A new reality series takes viewers into the trenches of real-life Navy bomb diffusers in Afghanistan airing on the G4 network titled, “Bomb Patrol: Afghanistan”.
We talked to the team that produced this project at Big Fish Entertainment, executive producers Doug DePriest and Dan Cesareo. They gave us an inside look of what it took to get the project off the ground and their unique style of story-telling.
Dan said that the idea for the show had come about by working with producer Katie Gilbert. Gilbert had a past history from doing a couple of Navy specials. In January 2010, Dan and Doug with Gilbert started talking to the Navy about doing a series. “At Big Fish, we were talking about EOD (Navy Explosive Ordnance Disposal). It was the most dominate and pervasive threat in Afghanistan”, said Dan.
Doug said that there were a lot of chains of commands and levels of clearance in order to get approved to do the “Bomb Patrol: Afghanistan”. “You couldn’t open a newspaper, television or radio without hearing about a roadside bomb.” They had to get access agreement with the military. Because the Navy doesn’t have land bases, they stay at Army bases, Doug and Dan had to to get the Army to agree as well. “It was far more complex than we imagined,” said Dan. It took a total of 7 months for the process to get access agreement.
The show was inspired by current events. Doug stated, “It’s what’s happening in Afghanistan and what’s happening with IEDs (Improvised Explosive Device)”, Dan said “what we really loved about EOD is that it’s a small platoon of about eight guys that have a mission and goal. Every time that they succeed, they’re saving lives”.

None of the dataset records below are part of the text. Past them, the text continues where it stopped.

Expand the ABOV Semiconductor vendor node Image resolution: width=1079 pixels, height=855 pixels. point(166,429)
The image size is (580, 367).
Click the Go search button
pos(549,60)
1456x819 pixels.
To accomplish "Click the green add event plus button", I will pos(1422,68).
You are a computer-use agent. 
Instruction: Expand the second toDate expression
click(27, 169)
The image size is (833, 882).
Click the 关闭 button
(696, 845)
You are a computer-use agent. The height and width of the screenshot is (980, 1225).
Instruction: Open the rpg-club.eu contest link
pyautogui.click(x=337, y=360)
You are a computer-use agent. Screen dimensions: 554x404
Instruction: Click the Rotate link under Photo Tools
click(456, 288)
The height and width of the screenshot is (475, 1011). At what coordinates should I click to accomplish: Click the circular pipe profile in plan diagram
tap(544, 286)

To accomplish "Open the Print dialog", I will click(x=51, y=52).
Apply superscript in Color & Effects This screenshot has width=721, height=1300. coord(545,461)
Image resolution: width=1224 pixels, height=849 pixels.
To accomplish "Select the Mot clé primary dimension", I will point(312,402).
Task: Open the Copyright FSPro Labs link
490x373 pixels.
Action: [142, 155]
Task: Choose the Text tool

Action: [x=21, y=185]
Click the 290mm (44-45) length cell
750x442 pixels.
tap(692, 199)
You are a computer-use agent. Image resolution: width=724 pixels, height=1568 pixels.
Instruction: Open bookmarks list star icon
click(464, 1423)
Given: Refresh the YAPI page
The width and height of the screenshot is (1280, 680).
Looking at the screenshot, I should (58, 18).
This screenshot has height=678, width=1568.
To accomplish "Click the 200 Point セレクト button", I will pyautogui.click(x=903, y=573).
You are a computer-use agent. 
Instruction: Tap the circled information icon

“It’s the story of the men. They have the most dangerous job. They train for one year. They have wash-out rate second to the Navy SEALS. If you’re diffusing bombs together you really have to have a bond. It’s a tremendous story about these guys in five months and their deployment,” said Doug.
Dan said that what viewers will see, is not only the missions encountered, but their personal lives as well. They all have wives and families. Viewers will all identify with these guys. The point of the show according to Dan is “to experience their deployment and their missions as they experience it.”
The show was intentionally shot in a first-hand perspective. Different from a lot of the successful war documentaries and journalistic coverage in general. “It’s always been a third person P.O.V.,” said Dan. In “Bomb Patrol: Afghanistan” it’s their perspective. “Because there was up to 15 cameras when we went out on the missions, that’s viewers experience as they experience it.” Cameras were mounted on top of their heads and to their bodies. “The viewers are not removed from a third party like in the other stories where the camera is sitting in the back of a truck,” stated Dan.
Doug said that out of the 4000 hours of footage shot in the five months of filming, about 99.5% was approved by the Department of Defense whom had to declassify their footage to ensure no reveals were made to help enemies of the United States.
“Bomb Patrol: Afghanistan” airs on G4 Tuesdays at 10pm ET.